In Continental Can the Commission addressed the issue of economic feasibility squarely and stated the issue as follows:
"The basic controversy between the parties concerns whether the word `feasible' as used in the standard should be interpreted to mean only `technically possible,' as Labor contends, or whether it includes a component of economic feasibility, as claimed by Continental.
"The record establishes that the technology exists to achieve a significant reduction of the noise in Continental's plants. Labor contends that this is sufficient to establish a violation of the standard, and that our inquiry need go no further. Continental contends, however, that in determining whether controls are feasible, the costs of such controls must be considered and weighed against the benefits which will be produced. Either interpretation is arguably within the literal meaning of `feasible,' and the standard itself does not further define the term. Nor does the history and background of the standard provide any insight into its meaning. The standard must therefore be interpreted to effectuate the Congressional purposes underlying the Act." (Citations omitted; footnote deleted) 4 OSHC at 1546.

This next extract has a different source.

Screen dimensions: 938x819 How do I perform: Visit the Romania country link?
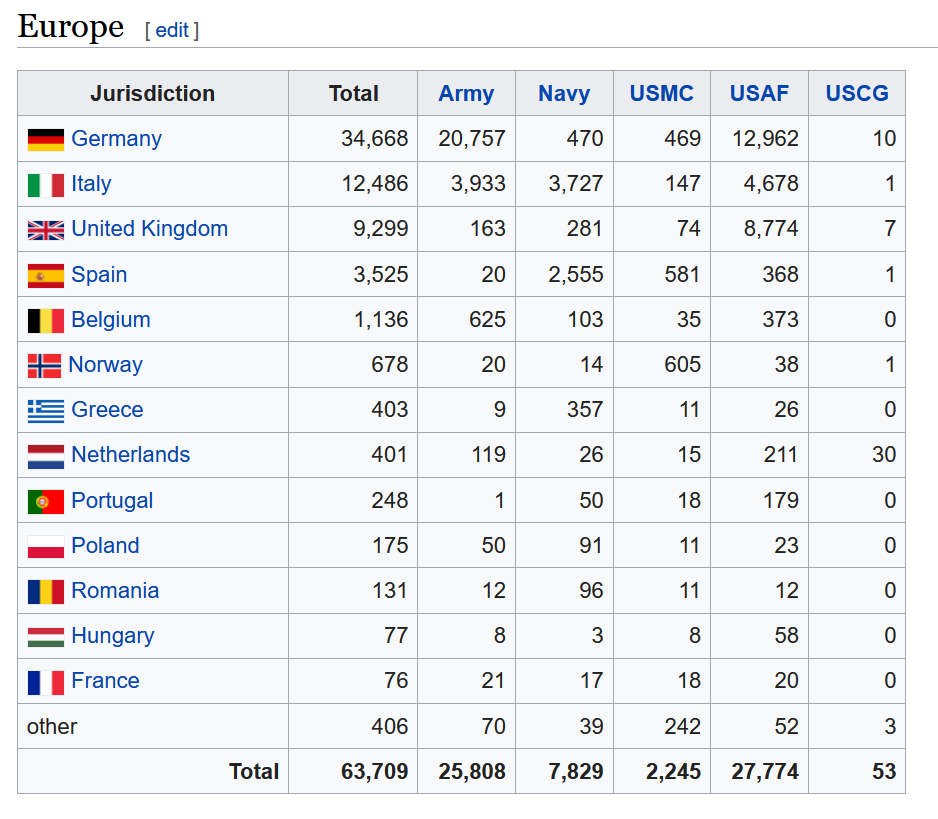point(115,591)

Furthermore, the Commission noted that "[a]lthough Congress intended that standards be economically feasible, the history of this standard reveals that no attention to this factor was necessarily paid in its promulgation. The standard was first promulgated pursuant to the Walsh-Healey Act, which contained no requirement that economic feasibility be considered. It was then, under this Act, made applicable to all employers throughout the country pursuant to procedures which precluded further consideration of its economic feasibility * *. Thus, were we to hold that economic feasibility is irrelevant in enforcing the standard, the consequence would be that the standard would be applied without any consideration ever having been given to its economic consequences, either on a national basis or on an industry-by-industry basis * * *." 4 OSHC at 1547.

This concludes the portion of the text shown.